On 13 June, John M. Griffin and Amin Shams then dealt in their study “Is Bitcoin Really Un-Tethered?” with the relationship between the Bitcoin price and the issue of the stable coin. The two researchers from the University of Texas came to a similar conclusion as the report at the beginning of the year – namely that there was a striking correlation between the stable coin and Bitcoin:
“From March 1, 2017 to March 31, 2018, the actual Bitcoin price rises from around 1,190 US dollars to 7,000 US dollars – a return of 488 percent. In contrast, if the 87 tether-related hours are excluded, the price series ends at around 4,100 US dollars, which corresponds to an increase of 245 percent. Therefore, the hours with the strongest tether flow, which account for less than one percent of the period, seem to be associated with 50 percent of Bitcoin’s buy-and-hold revenue.”

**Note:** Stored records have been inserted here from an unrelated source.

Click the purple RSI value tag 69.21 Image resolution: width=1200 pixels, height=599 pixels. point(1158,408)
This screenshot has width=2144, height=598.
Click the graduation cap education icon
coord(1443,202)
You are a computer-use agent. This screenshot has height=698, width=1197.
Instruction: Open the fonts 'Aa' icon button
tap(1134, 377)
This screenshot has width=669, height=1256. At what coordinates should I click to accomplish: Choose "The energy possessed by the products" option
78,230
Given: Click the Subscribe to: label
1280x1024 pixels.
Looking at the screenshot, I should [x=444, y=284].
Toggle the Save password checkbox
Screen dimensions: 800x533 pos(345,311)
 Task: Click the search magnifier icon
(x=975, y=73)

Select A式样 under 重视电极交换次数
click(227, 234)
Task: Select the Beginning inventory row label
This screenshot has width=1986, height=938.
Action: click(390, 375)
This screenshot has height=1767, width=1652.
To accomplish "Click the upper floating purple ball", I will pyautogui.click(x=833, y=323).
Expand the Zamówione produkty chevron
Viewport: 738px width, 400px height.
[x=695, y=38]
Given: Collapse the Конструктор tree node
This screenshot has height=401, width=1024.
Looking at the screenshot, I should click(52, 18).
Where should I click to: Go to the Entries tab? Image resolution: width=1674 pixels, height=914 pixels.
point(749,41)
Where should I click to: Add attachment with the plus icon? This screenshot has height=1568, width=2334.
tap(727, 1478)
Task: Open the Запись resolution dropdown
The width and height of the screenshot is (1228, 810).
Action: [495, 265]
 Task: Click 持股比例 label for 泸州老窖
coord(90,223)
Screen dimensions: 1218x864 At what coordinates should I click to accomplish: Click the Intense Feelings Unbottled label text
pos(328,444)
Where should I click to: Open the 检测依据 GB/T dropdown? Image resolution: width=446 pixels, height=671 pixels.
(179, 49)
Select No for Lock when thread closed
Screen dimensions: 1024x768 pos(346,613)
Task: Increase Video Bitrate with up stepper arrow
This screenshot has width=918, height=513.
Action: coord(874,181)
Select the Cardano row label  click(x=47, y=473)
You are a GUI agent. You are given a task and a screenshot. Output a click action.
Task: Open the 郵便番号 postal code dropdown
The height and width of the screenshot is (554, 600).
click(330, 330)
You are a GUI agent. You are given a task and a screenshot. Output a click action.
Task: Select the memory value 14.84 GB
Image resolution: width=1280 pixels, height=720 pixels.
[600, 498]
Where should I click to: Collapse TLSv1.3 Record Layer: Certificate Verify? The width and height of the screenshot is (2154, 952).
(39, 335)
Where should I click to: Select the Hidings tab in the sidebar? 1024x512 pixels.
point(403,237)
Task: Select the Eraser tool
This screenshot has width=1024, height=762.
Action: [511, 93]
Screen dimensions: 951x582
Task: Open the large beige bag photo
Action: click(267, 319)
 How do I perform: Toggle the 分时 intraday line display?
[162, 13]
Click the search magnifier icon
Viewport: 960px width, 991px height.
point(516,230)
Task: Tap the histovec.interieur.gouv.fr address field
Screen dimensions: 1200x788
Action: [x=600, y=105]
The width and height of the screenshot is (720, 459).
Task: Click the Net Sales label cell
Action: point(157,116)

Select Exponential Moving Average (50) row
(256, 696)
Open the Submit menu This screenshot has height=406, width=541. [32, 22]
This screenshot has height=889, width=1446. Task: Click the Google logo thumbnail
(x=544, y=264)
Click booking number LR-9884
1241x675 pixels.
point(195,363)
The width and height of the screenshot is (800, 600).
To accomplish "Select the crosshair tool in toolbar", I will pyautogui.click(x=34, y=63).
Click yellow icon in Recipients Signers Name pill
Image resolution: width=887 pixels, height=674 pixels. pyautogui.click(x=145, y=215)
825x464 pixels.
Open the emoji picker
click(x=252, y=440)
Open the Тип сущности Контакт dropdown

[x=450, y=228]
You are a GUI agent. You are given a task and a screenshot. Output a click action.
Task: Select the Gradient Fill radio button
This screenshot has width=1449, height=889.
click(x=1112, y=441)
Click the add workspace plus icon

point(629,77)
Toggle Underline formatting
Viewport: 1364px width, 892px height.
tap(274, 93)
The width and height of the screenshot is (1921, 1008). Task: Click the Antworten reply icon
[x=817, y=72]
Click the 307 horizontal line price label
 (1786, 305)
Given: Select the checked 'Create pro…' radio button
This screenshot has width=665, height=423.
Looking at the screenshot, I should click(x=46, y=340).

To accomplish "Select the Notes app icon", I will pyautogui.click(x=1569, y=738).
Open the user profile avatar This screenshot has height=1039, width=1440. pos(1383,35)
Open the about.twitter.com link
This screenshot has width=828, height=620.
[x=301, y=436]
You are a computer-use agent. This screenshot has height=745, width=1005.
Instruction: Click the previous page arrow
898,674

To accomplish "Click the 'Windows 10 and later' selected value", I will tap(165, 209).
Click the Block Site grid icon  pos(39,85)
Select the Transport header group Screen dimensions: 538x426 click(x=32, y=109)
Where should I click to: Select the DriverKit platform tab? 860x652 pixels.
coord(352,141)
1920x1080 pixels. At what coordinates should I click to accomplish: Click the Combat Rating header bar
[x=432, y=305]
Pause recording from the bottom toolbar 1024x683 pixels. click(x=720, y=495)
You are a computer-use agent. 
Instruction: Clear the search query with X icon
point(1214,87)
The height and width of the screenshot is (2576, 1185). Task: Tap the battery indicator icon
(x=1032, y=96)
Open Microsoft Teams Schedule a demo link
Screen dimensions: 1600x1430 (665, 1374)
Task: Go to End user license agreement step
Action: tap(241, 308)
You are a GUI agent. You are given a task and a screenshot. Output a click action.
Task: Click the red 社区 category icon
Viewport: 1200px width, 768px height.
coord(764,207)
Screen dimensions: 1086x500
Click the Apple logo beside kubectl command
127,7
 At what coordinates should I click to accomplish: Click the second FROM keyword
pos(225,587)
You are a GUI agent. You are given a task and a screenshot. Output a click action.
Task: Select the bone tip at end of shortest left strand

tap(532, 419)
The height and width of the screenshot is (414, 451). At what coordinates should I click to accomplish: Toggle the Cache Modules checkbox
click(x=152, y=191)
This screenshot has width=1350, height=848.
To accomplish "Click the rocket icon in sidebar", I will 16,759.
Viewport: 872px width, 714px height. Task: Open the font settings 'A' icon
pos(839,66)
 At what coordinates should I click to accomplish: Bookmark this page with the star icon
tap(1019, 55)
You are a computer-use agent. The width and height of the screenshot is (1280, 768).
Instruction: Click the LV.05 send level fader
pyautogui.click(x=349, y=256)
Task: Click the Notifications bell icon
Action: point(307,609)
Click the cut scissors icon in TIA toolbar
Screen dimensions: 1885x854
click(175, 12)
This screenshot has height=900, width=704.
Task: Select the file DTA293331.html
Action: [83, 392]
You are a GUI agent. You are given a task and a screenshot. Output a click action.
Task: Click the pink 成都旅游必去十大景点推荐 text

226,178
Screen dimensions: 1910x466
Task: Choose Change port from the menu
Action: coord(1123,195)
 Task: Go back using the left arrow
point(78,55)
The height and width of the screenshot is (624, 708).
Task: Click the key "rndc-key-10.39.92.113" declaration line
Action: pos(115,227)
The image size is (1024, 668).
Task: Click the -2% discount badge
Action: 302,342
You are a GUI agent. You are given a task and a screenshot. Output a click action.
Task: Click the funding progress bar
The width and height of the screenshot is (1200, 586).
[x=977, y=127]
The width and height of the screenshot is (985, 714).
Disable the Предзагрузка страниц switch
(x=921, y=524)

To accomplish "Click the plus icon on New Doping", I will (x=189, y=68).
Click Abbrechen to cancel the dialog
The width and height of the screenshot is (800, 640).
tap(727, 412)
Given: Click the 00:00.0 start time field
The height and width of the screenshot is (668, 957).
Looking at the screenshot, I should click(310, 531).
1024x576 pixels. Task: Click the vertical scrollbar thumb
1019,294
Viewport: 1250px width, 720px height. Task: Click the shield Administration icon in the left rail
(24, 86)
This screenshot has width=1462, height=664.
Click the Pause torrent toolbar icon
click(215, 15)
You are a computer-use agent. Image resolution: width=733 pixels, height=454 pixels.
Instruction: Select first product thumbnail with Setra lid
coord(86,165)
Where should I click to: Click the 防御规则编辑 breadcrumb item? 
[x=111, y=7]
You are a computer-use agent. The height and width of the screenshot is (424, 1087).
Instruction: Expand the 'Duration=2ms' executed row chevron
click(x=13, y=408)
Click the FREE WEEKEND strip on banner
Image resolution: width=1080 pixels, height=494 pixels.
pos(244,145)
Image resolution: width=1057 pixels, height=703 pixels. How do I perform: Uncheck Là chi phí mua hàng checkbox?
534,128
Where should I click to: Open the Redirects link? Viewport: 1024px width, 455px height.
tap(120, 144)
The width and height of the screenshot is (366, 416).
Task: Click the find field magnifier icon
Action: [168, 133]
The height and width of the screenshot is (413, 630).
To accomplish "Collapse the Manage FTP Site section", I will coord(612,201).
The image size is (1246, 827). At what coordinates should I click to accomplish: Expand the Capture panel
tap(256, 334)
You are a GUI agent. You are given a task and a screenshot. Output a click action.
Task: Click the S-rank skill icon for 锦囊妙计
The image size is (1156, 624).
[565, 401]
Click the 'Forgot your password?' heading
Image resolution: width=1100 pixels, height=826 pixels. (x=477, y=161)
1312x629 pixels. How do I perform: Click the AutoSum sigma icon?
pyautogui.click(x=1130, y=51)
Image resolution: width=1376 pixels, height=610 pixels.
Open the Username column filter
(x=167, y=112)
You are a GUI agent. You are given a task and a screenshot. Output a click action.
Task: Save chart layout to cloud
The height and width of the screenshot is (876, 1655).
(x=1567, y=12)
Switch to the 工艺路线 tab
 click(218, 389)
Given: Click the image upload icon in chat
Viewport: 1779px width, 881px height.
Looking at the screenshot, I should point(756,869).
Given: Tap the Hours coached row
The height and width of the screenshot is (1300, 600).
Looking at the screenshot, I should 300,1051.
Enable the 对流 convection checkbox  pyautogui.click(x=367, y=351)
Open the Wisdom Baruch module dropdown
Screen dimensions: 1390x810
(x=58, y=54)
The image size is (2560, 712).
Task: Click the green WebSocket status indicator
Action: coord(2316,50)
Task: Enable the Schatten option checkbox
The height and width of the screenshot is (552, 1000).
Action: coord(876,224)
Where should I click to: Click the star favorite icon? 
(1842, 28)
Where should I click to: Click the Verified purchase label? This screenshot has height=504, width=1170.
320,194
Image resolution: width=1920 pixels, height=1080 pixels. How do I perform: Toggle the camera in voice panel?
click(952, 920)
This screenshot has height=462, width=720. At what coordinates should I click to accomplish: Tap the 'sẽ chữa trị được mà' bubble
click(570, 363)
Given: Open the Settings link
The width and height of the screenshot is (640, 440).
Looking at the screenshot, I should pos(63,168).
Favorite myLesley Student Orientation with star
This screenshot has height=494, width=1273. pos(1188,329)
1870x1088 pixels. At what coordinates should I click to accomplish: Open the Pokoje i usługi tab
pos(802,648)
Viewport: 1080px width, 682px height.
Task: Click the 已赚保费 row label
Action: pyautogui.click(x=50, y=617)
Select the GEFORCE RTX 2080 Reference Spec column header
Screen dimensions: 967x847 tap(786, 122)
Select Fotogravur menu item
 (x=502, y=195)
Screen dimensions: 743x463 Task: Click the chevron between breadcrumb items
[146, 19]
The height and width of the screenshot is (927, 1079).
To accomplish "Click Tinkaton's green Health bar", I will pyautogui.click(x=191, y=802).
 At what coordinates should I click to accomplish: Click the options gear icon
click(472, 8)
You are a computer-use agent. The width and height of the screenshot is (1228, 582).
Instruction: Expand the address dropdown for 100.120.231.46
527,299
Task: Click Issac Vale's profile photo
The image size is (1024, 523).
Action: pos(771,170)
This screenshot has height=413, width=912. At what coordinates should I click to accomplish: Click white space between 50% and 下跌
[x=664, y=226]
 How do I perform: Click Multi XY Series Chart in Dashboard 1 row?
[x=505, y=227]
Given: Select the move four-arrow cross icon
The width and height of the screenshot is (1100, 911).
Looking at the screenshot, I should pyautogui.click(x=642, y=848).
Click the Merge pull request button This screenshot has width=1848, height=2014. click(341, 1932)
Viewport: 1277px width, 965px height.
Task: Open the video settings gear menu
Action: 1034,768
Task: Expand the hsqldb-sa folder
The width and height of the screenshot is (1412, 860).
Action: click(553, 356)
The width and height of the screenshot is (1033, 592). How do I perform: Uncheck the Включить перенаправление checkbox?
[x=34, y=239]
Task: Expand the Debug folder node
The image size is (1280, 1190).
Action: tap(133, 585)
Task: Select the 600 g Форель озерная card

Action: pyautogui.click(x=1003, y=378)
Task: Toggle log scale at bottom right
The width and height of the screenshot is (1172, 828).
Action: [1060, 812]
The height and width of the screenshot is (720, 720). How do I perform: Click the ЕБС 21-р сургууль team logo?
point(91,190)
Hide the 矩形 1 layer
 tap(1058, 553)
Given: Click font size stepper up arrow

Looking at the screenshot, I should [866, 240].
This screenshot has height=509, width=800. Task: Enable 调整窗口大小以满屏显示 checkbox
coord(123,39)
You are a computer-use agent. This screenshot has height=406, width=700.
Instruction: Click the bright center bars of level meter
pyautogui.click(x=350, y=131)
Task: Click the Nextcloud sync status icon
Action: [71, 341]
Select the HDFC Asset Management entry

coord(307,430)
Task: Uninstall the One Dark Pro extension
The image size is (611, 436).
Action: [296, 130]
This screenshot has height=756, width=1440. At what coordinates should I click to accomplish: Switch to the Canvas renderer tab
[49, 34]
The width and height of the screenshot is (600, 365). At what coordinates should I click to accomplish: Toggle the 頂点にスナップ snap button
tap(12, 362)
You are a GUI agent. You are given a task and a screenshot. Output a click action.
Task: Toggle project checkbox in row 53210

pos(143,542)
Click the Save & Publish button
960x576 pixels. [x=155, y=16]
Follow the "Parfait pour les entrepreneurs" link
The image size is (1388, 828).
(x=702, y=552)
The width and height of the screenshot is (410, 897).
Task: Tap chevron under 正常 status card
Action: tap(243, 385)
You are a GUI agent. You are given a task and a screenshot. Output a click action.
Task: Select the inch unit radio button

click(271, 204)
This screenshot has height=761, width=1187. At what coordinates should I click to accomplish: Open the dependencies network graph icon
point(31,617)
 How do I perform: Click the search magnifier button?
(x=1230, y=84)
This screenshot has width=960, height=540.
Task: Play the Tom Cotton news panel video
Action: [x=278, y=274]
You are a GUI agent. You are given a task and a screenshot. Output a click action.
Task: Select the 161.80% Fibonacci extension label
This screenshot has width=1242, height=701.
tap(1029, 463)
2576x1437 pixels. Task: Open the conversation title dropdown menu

The Bitcoin news report also featured a possible tether management floor motif:
“[…] if the Tether founders, like most early crypto currency buyers and exchanges, hold Bitcoin news over the long term, they have a strong incentive to create artificial demand for Bitcoin news and other crypto currencies by “printing” Tether. Similar to the inflationary effect of printing extra money, this can drive up crypto currency prices. Second, the coordinated provision of tether creates the possibility to manipulate crypto currencies. When prices fall, the tether creators can convert their tether into Bitcoin so that Bitcoin is pushed up.
Then they swap Bitcoin back into US dollars to replenish the tether reserves as the Bitcoin price rises.”
A lot of wind for nothing?
Recently the VWL trade magazine “Economic Letters” published a report that takes a stand for the stable coin. The author, Wang Chun Wei, had already published his paper on SSRN in May. After it initially received little attention there, public interest grew with its inclusion in the October issue of Economic Letters.
In the report “The Impact of Tether Grants on Bitcoin”, Wei Bitcoin and Tether also perform a statistical analysis. Using a vector autoregressive model (VAR), Wei arrives at the result:
“Our paper does not examine whether the newly issued tether tokens are actually backed by US dollars or not, but we examine the effects of these crypto currency issues on the later crypto currency exchange rate. In summary, we find no evidence that USDT issuance will lead to a later rise in Bitcoin yields.”
At the same time, the report notes that stable coin issuances could increase Bitcoin’s (and Tether’s) trading volume in the short term. Here the report explicitly agrees with the results of the January anonymous report.
Furthermore, it can be assumed that Tether Limited will make the issue of new tokens dependent on the situation on the Bitcoin market.
Conclusion: No complete rehabilitation for the stable coin
The study does not succeed in completely eliminating the accusations of manipulation against Tether (and Bitfinex). The applied VAR model has a thinner data basis than the analysis of Griffin and Shams. In addition, Griffin and Shams not only knew about Weis’s results, they also cited his report as sources. Although not all of these 45 references used by the Texas researchers are meaningful technical literature, they are not. Nevertheless, the sources and data of Griffin and Shams provide a more convincing picture than Weis Report. This is not only shorter, but is based on only six sources – one of which he is himself.
Also the argumentation of the anonymous report with the different statistical procedures, which are partly also used in the financial forensics, is not taken up by Weis Report. Finally, the fact that the results of Griffin and Shams are in some places almost identical to those of the January Report speaks for the manipulation thesis.